The Minister stressed the Government’s clear manifesto commitment to delivering the White Paper. The Government has now followed this with a new consultation on ‘proposals to agree on a clear, open and transparent approach to assessing local housing need’ [see the consultations section below].
This Government will publish its combined consultation response early next year, alongside the draft new National Planning Policy Framework. The consultation states that the Government intends to publish a draft revised National Planning Policy Framework early in 2018. It intends to allow a short period of time for further consultation on the text of the Framework to make sure the wording is clear, consistent and well-understood. Its ambition is to publish a revised, updated Framework in Spring 2018.
On planning fees, the Minister said: ‘the Government is offering higher fees and new capacity funding to develop planning departments. The White Paper outlined a 20% planning application fee increase for local authorities that commit to invest the additional fee income in their planning department.
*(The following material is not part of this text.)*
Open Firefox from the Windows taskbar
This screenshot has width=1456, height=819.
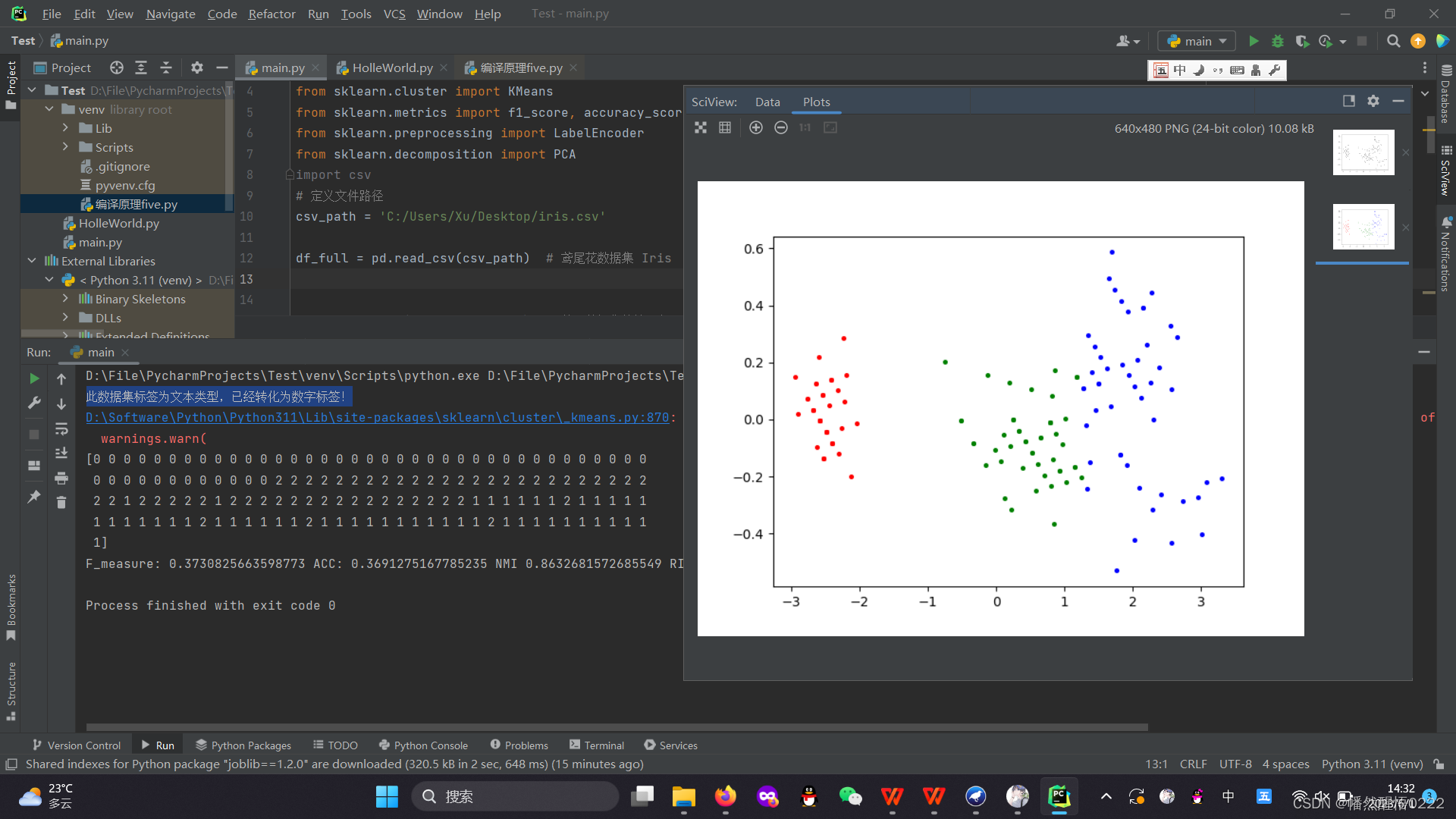pyautogui.click(x=725, y=796)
All planning authorities have accepted, and we are bringing forward the necessary regulations in the autumn to apply the increase. We are also minded to allow an increase of a further 20% for those authorities who are delivering the homes their communities need and we are going to be consulting further on the detail of this as part of the local needs consultation’.
On the Greenbelt, the Minister stated that the Housing White Paper does allow for development on the Green Belt but ‘there is an onus on the sector to also recognise the legitimate concerns that people have about development on Green Belt land’.